Member of the Bangladesh Parliament for Reserved Women's Seat–30 (South Chittagong)
- In office 2 April 1979 – 24 March 1982
- Preceded by: Position created

Personal details
- Born: Dhemushia, Cox's Bazar, Bengal
- Died: April 24, 2025 (aged 82–83) Evercare Hospital Dhaka, Bangladesh
- Party: Bangladesh Nationalist Party
- Children: Lutfur Rahman Kazal

= Saleha Khanam =

Bangladeshi politician

Saleha Khanam (1942 – 24 April 2025; ছালেহা খানম) was a Bangladesh Nationalist Party politician and the former Member of Bangladesh Parliament of women's reserved seat.

==Early life and family==
Khanam was born in 1942 as the fourth of the eleven children of Haji Abdul Jalil in Dhemushia Union, Cox's Bazar subdivision, then part of the Chittagong District of Bengal.
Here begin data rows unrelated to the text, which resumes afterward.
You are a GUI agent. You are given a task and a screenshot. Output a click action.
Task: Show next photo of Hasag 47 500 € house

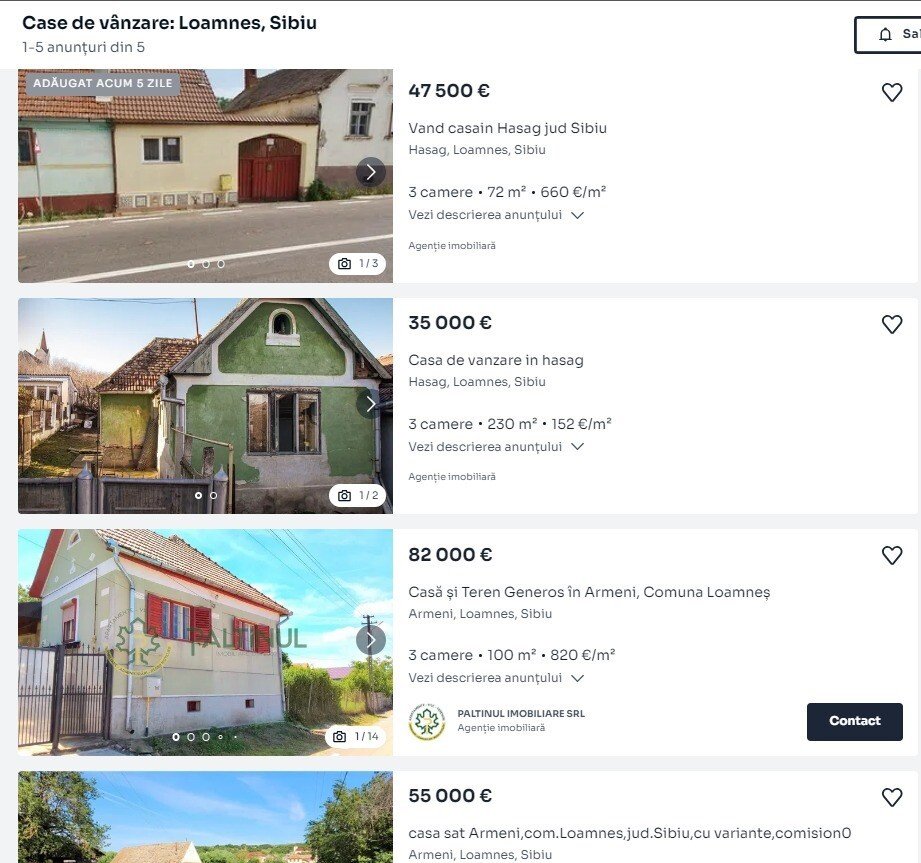(x=371, y=172)
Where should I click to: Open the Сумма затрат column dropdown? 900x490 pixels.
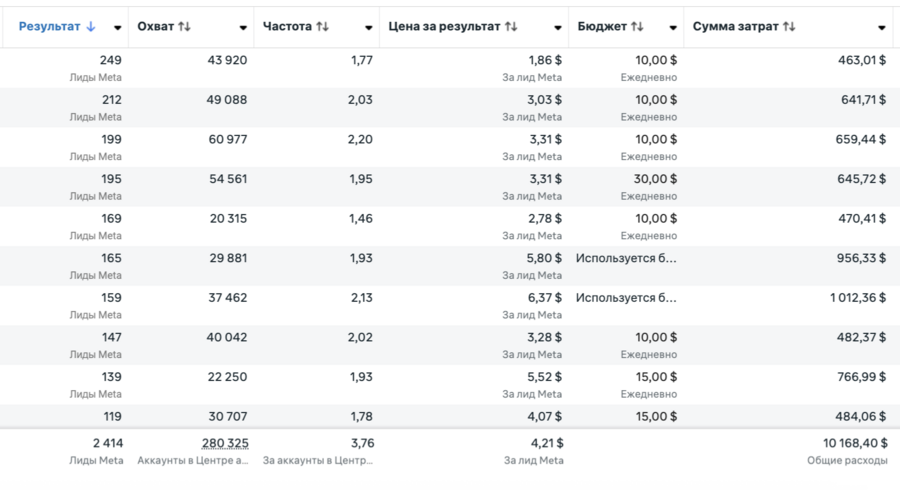tap(881, 28)
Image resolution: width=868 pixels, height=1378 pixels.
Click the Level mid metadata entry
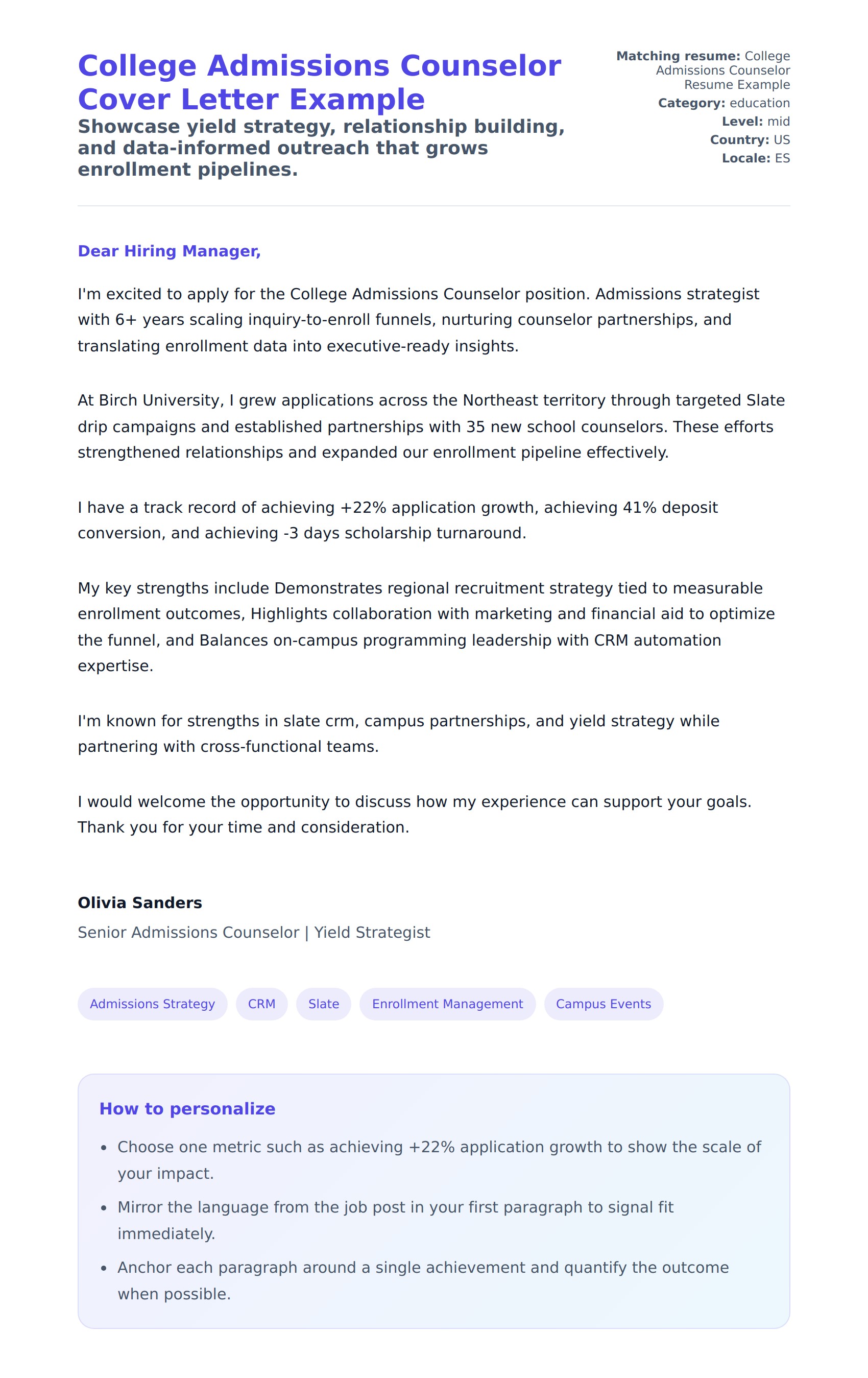755,122
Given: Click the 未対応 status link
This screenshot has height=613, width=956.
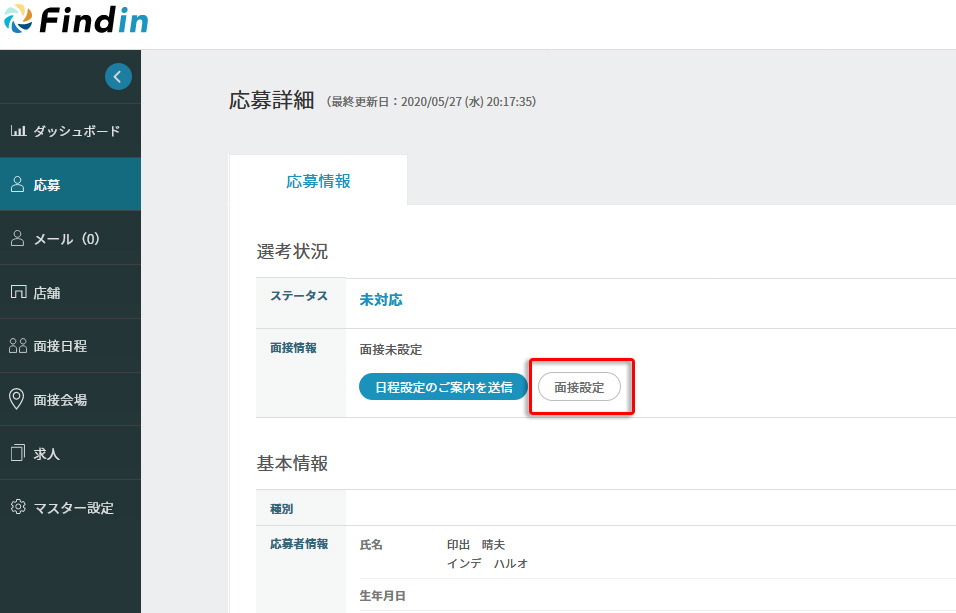Looking at the screenshot, I should tap(381, 300).
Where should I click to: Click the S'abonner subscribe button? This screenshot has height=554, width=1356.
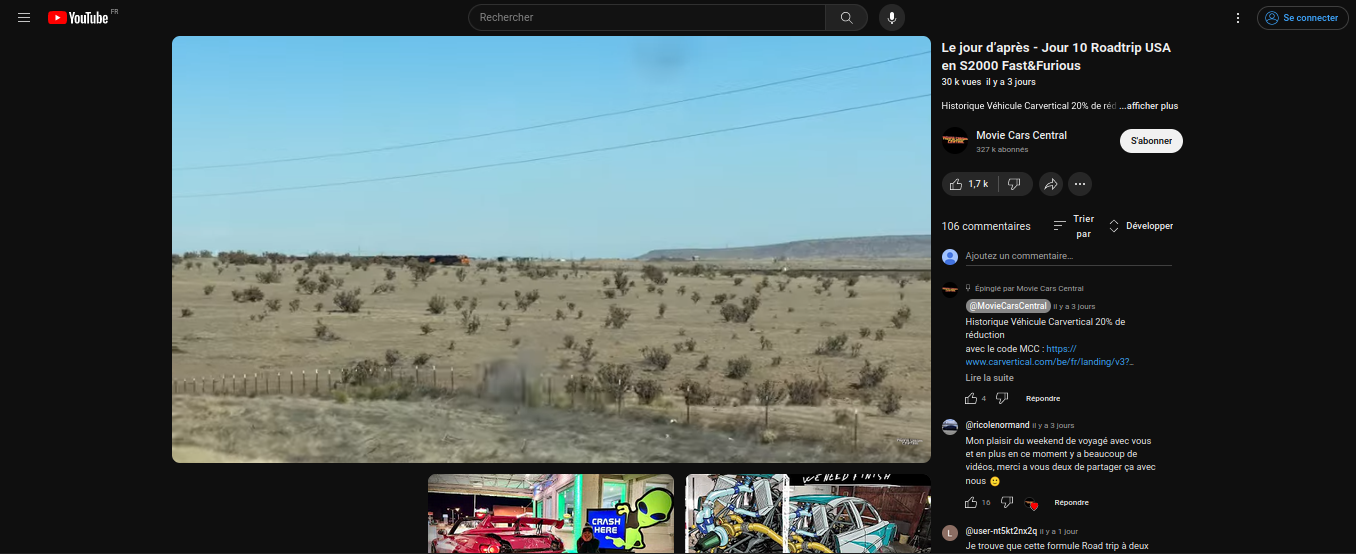pos(1151,141)
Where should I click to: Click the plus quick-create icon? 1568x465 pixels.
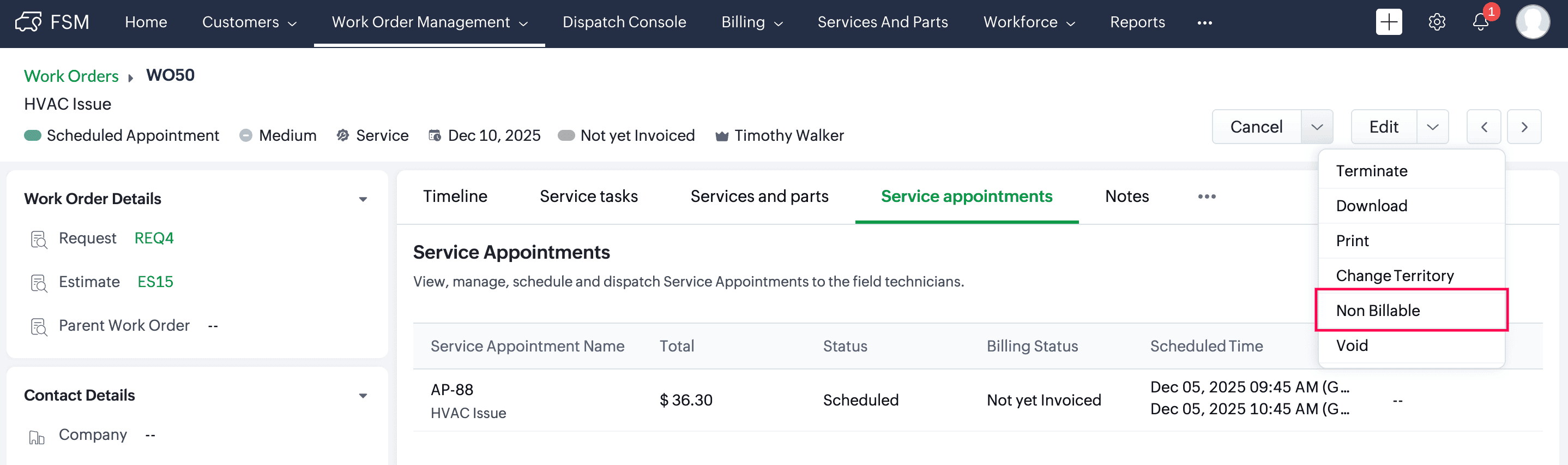(1389, 22)
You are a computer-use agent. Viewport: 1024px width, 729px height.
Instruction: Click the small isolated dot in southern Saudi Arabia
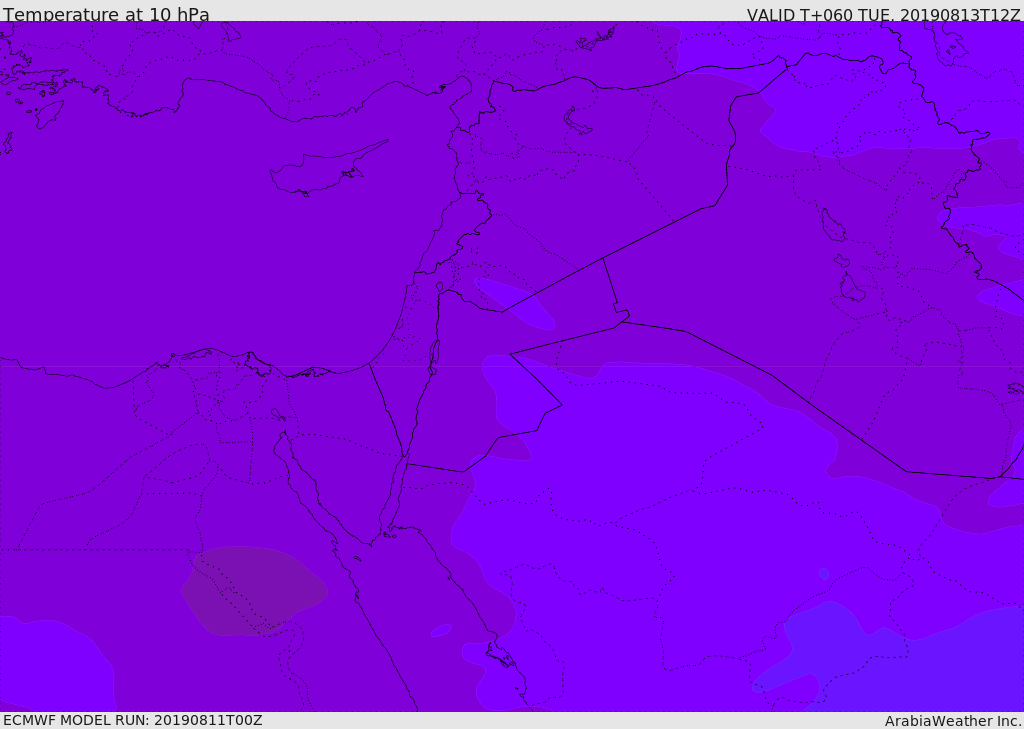point(823,574)
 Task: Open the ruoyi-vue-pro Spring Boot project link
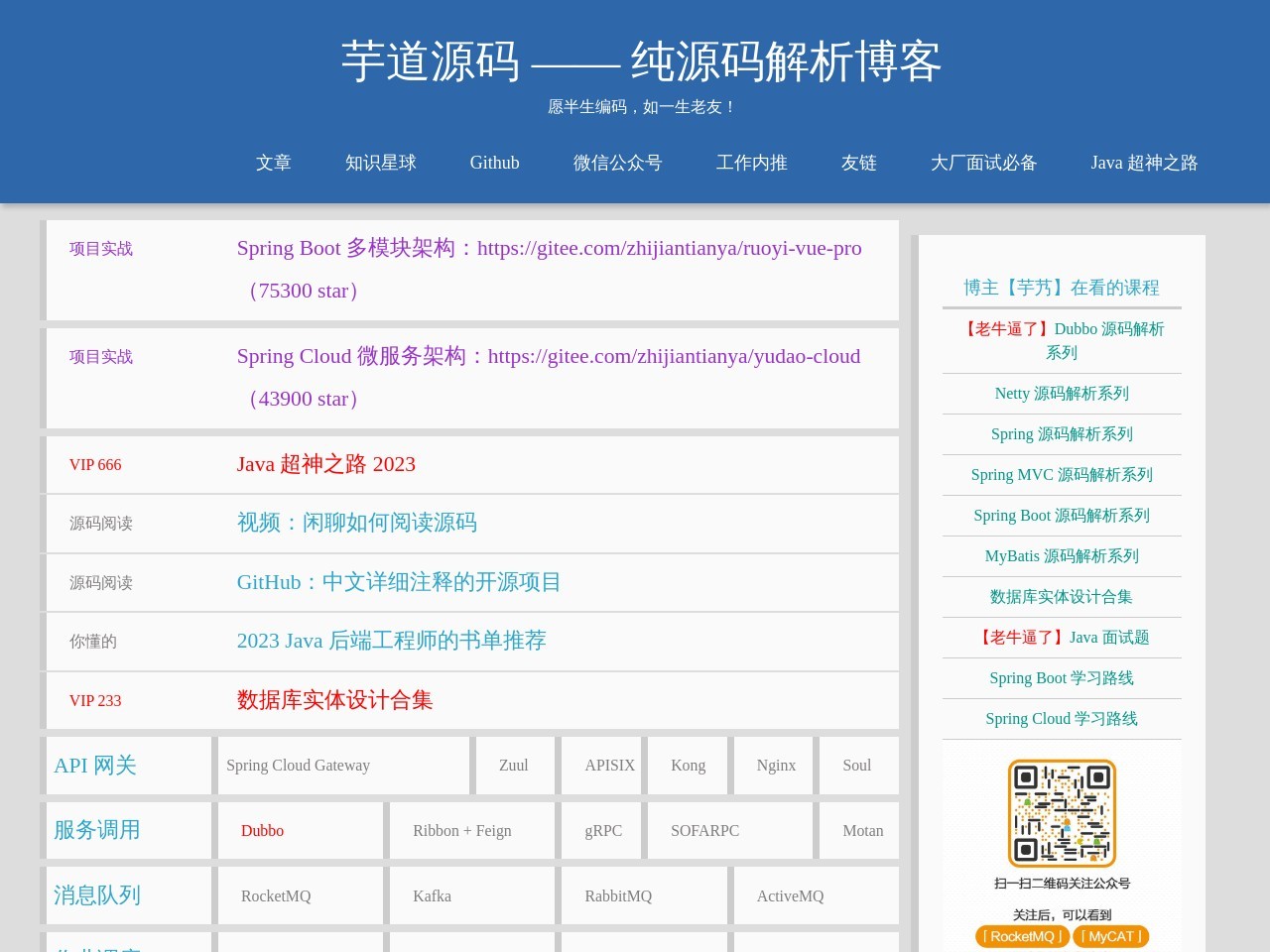(x=549, y=249)
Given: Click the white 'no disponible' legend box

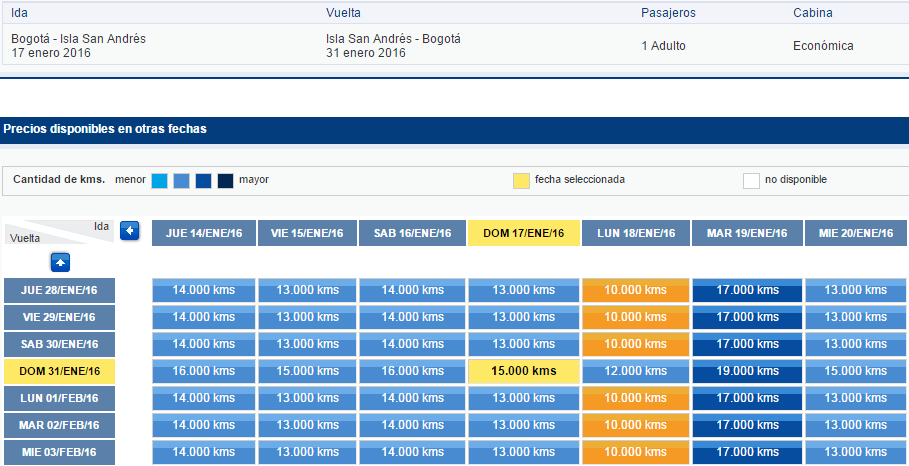Looking at the screenshot, I should [x=751, y=181].
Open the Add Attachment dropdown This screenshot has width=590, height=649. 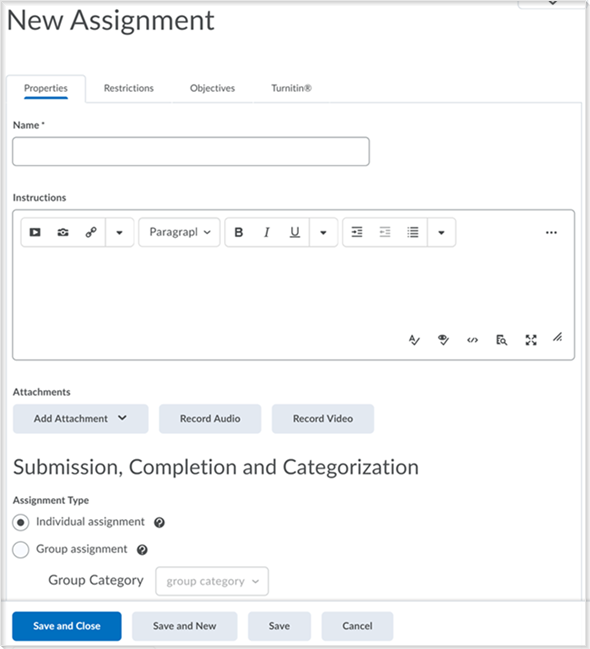pos(80,418)
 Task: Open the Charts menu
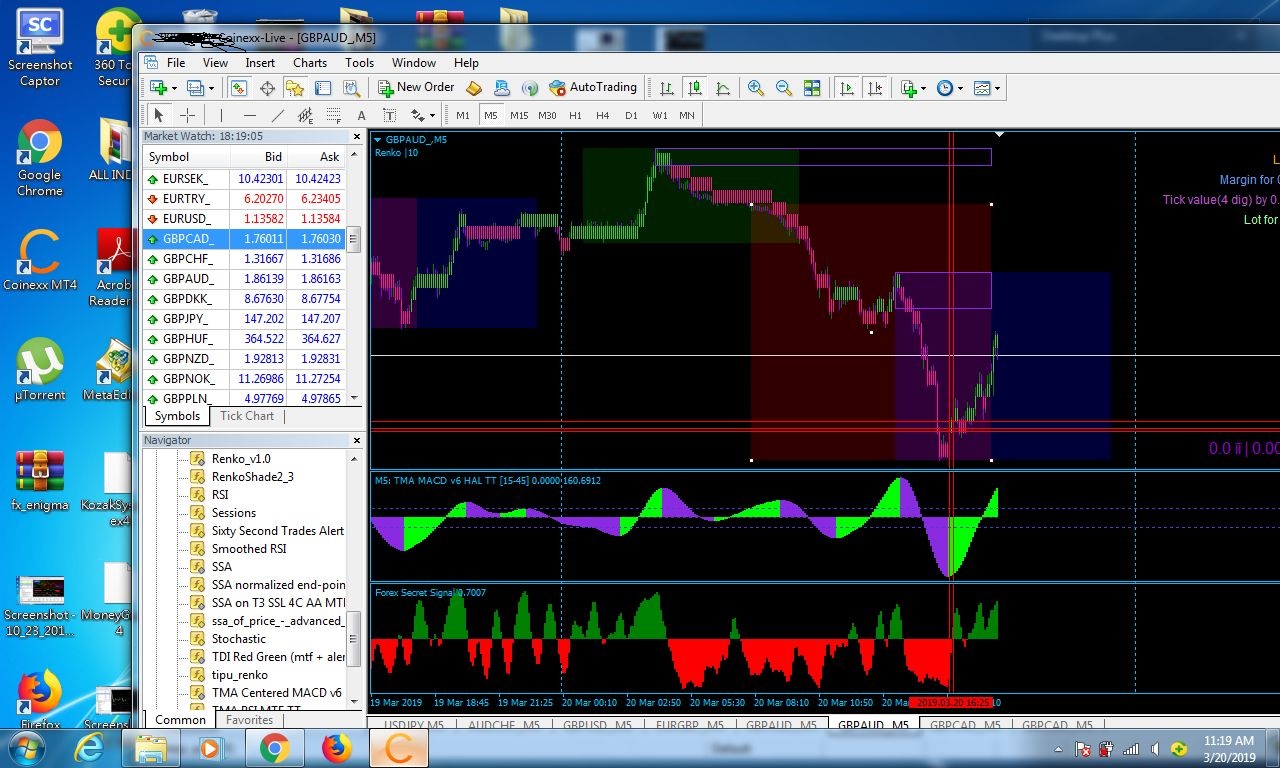(310, 62)
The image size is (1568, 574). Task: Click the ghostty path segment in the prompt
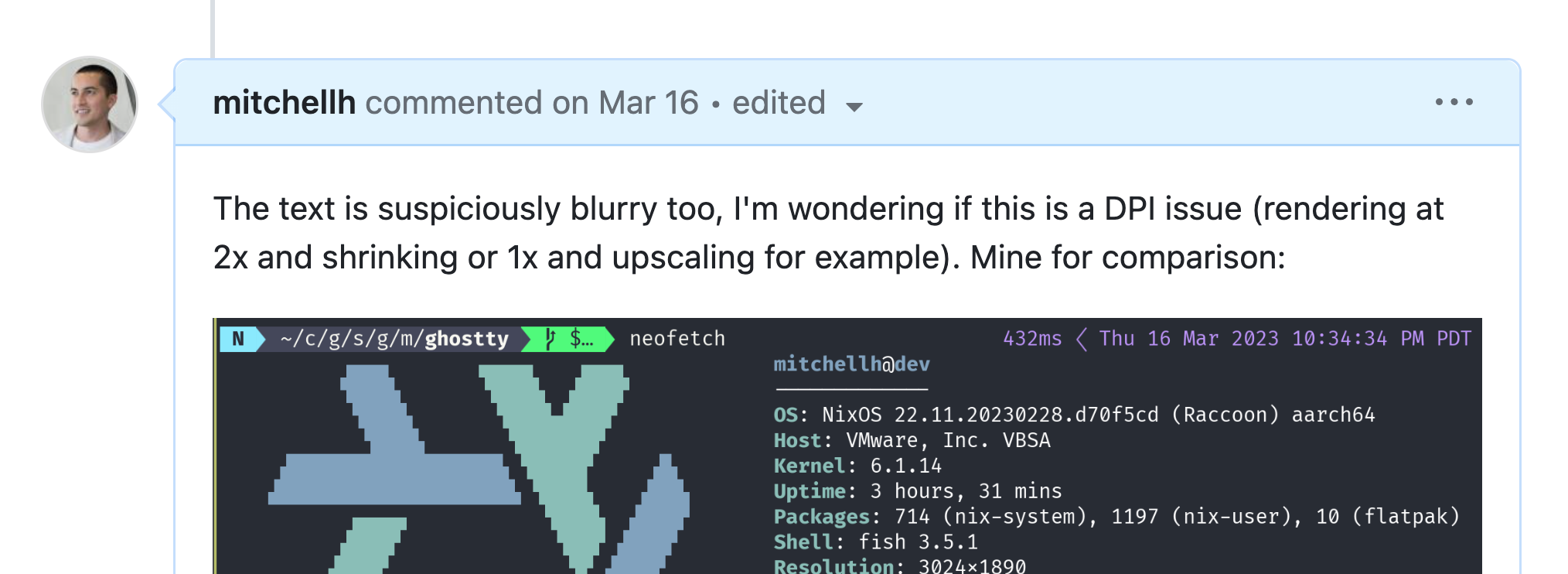tap(466, 339)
She was married to industrialist Alhaj Mustafizur Rahman of Gomatali, the founder of the Niribili Group. MP Lutfur Rahman Kazal is her son.

==Career==
Khanam was elected to parliament from women's reserved seat as a Bangladesh Nationalist Party candidate in 1979.

==Death==
Khanam died on 24 April 2025 at the Evercare Hospital Dhaka.